**ASSIGNED TASK**.
Using the listing below, set down each line from the line containing "E-Scooter (115, 155)" through the line containing "Sortiment [link] (1313, 1088)", both ends included, exactly and with nothing added.

※

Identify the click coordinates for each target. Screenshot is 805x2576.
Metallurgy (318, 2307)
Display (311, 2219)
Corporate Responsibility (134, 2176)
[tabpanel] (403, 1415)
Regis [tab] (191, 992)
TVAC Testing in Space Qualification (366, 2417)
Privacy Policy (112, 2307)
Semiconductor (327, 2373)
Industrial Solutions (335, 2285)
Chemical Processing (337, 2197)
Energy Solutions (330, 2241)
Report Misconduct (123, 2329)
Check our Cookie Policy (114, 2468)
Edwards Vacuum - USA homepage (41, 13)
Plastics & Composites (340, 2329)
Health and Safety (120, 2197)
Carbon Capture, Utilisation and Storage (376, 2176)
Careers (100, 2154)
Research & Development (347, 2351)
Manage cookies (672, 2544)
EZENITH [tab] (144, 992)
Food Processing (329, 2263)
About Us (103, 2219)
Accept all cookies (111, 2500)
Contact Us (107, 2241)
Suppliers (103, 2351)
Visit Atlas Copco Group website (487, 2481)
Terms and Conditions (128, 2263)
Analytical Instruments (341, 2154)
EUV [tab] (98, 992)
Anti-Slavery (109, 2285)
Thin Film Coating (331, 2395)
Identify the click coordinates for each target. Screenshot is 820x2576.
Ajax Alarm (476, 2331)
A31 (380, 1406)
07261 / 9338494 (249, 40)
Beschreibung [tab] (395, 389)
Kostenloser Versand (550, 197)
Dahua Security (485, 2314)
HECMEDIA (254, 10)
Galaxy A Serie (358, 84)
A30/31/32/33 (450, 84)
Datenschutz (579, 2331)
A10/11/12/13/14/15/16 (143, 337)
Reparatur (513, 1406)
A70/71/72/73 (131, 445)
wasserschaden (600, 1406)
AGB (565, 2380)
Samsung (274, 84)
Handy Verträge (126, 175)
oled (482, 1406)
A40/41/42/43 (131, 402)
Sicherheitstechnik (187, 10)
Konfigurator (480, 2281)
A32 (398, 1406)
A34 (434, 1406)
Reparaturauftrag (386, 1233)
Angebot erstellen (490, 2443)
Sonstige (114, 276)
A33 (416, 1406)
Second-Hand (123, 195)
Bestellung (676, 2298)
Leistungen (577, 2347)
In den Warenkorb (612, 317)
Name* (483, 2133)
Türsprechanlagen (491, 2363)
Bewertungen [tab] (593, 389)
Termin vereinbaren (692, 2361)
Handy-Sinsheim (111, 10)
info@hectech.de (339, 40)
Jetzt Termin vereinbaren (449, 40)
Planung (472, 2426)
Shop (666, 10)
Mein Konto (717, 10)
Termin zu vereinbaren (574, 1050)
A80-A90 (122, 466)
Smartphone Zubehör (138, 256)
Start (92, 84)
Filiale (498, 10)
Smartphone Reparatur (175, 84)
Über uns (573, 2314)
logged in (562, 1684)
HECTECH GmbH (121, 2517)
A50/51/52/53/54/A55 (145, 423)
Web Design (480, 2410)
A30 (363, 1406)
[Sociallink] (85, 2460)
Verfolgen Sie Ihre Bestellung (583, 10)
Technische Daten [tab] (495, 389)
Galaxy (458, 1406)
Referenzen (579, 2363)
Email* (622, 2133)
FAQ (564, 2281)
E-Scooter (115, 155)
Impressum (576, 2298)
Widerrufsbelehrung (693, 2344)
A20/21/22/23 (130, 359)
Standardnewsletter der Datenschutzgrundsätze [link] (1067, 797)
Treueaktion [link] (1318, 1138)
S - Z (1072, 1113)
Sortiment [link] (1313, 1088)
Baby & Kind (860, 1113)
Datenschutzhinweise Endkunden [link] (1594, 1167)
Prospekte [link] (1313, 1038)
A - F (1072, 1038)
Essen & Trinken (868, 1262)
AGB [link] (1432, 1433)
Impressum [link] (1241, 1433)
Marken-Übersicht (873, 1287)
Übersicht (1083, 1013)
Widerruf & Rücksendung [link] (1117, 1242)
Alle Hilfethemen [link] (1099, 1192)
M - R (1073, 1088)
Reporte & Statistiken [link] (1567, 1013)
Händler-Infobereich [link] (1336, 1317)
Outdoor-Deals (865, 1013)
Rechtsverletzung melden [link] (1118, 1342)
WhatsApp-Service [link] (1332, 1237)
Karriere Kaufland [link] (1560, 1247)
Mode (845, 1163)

※

**ANSWER TO THE PROBLEM**.
E-Scooter (115, 155)
Impressum (576, 2298)
Widerrufsbelehrung (693, 2344)
A20/21/22/23 (130, 359)
Standardnewsletter der Datenschutzgrundsätze [link] (1067, 797)
Treueaktion [link] (1318, 1138)
S - Z (1072, 1113)
Sortiment [link] (1313, 1088)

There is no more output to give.